Types

With the linkedproofs feature enabled, the original ZKP types are extended to include types that mirror their FHE counterparts.

Before we enumerate those types, there are a few traits and attributes to be aware of that determine the ability to link an FHE ciphertext to a ZKP program.

Linking

The LinkWithZkp trait is implemented for FHE types (like Signed, Unsigned, etc.) that supporting linking the private encrypted values as inputs to a ZKP program. This trait uniquely defines the ZKP counterpart type; for example, the following impl

impl LinkWithZkp for sunscreen::types::bfv::Signed {
    type ZkpType<F: FieldSpec> = sunscreen::types::zkp::BfvSigned<F>;
}

indicates that when you link a Signed value, the corresponding type expected in your ZKP program signature is BfvSigned<F> (otherwise you will see a type error).

Decoding

Recall that plaintext values in FHE are actually polynomials, and to be cryptographically secure, when you link an FHE type to a ZKP program, it is actually this plaintext polynomial that is inserted into the ZKP circuit.

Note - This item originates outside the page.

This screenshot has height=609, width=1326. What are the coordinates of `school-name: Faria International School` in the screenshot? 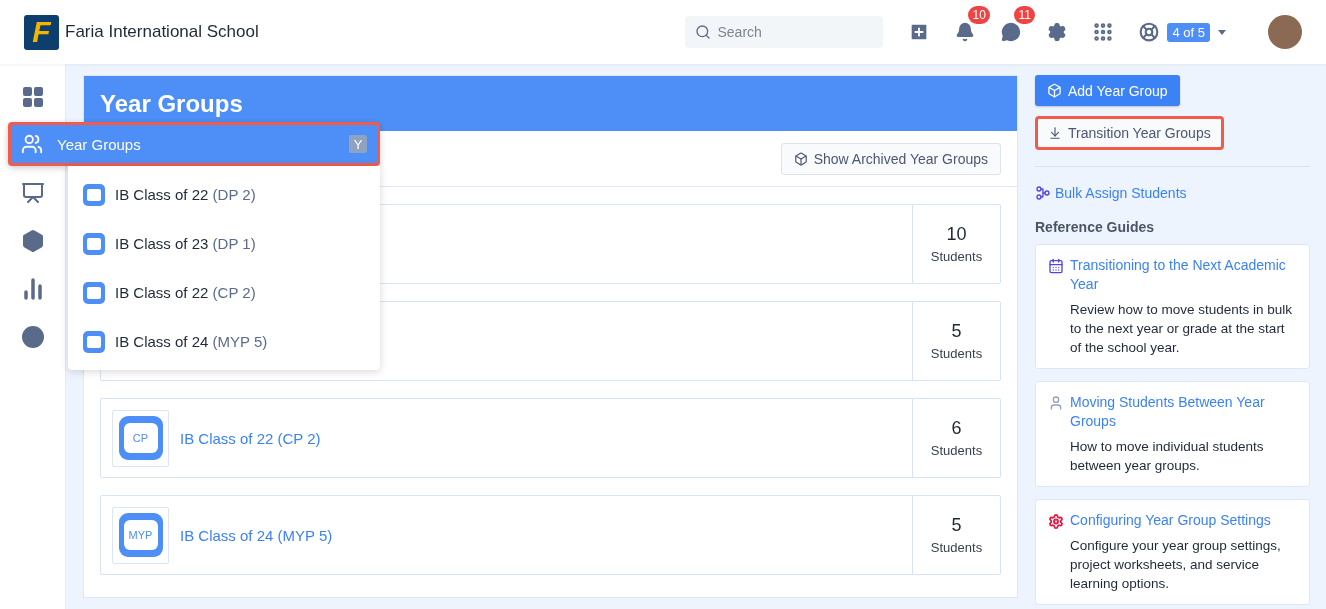 It's located at (162, 32).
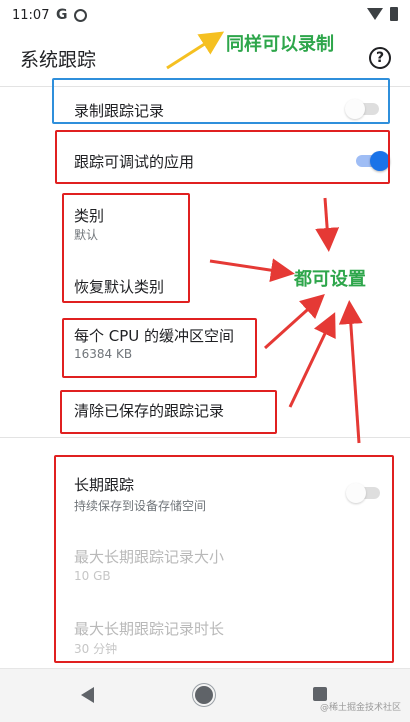 Image resolution: width=410 pixels, height=722 pixels. I want to click on back-icon, so click(88, 695).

Of course, if you are linking this value to your ZKP program, you probably don't care about the actual encoding (i.e., the plaintext polynomial coefficients), but rather the underlying value being encoded, whether that's a signed, unsigned, or rational value. This is where the AsFieldElement trait comes in: given a linked_input, the trait method linked_input.into_field_elem() decodes the input into a native field element.

Specifying linked inputs

Linked inputs are handled specially with the #[linked] argument attribute. Such arguments are also inherently private, but they must be specified with the linked attribute rather than the #[private] attribute. In fact, we enforce that you can use the argument types below if and only if they are adorned with the #[linked] attribute; doing otherwise will result in a compile-time error.

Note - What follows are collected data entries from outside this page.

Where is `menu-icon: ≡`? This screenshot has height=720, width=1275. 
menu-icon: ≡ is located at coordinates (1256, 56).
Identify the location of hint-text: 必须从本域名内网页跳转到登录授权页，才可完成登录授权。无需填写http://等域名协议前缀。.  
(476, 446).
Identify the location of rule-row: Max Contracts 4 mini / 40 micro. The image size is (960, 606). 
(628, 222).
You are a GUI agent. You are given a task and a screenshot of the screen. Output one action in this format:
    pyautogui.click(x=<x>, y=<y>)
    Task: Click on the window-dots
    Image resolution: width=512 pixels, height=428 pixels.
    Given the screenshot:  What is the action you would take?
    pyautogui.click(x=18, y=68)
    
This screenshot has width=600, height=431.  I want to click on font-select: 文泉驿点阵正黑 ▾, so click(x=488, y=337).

Lastly, note that #[linked] arguments must be specified before all other argument types (private, public, and constant).

Signed

The counterpart of the FHE Signed type is BfvSigned:

#![allow(unused)]
fn main() {
use sunscreen::{
    types::zkp::{AsFieldElement, BfvSigned, ConstrainEq, Field, FieldSpec}, zkp_program
};
use std::ops::Neg;

#[zkp_program]
fn is_negation<F: FieldSpec>(#[linked] a: BfvSigned<F>, b: Field<F>) {
    a.into_field_elem().constrain_eq(b.neg());
}
}

Unsigned

The counterpart of the FHE Unsigned64 and Unsigned128 types are BfvUnsigned64 and BfvUnsigned128 respectively:1

#![allow(unused)]
fn main() {
use sunscreen::{
    types::zkp::{AsFieldElement, BfvUnsigned64, BfvUnsigned128, ConstrainCmp, Field, FieldSpec}, zkp_program, zkp_var
};

#[zkp_program]
fn exceeds<F: FieldSpec>(#[linked] a: BfvUnsigned64<F>, #[linked] b: BfvUnsigned128<F>) {
    a.into_field_elem().constrain_le_bounded(zkp_var!(u64::MAX), 64);
    b.into_field_elem().constrain_le_bounded(zkp_var!(u128::MAX), 128);
}
}

Rational

The counterpart of the FHE Rational type is BfvRational. This one is a bit different from the others because the rational type actually encodes two signed integers, a numerator and a denominator. Consequently, the into_field_elem actually returns two field elements for this type:

#![allow(unused)]
fn main() {
use sunscreen::{
    types::zkp::{AsFieldElement, BfvRational, ConstrainCmp, Field, FieldSpec}, zkp_program
};

#[zkp_program]
fn compare_rational<F: FieldSpec>(#[linked] x: BfvRational<F>, #[linked] y: BfvRational<F>) {
    let (x_num, x_den) = x.into_field_elem();
    let (y_num, y_den) = y.into_field_elem();
    let x = x_num * y_den;
    let y = y_num * x_den;
    x.constrain_le_bounded(y, 128);
}
}
1

Note the absence of ZKP types corresponding to larger unsigned integers like Unsigned256. This is because a native field element can only be so large, and while the field modulus will vary depending on the proof system, the current default bulletproofs backend has a field modulus around \( 2^{252} \) thus won't fit all 256-bit integers.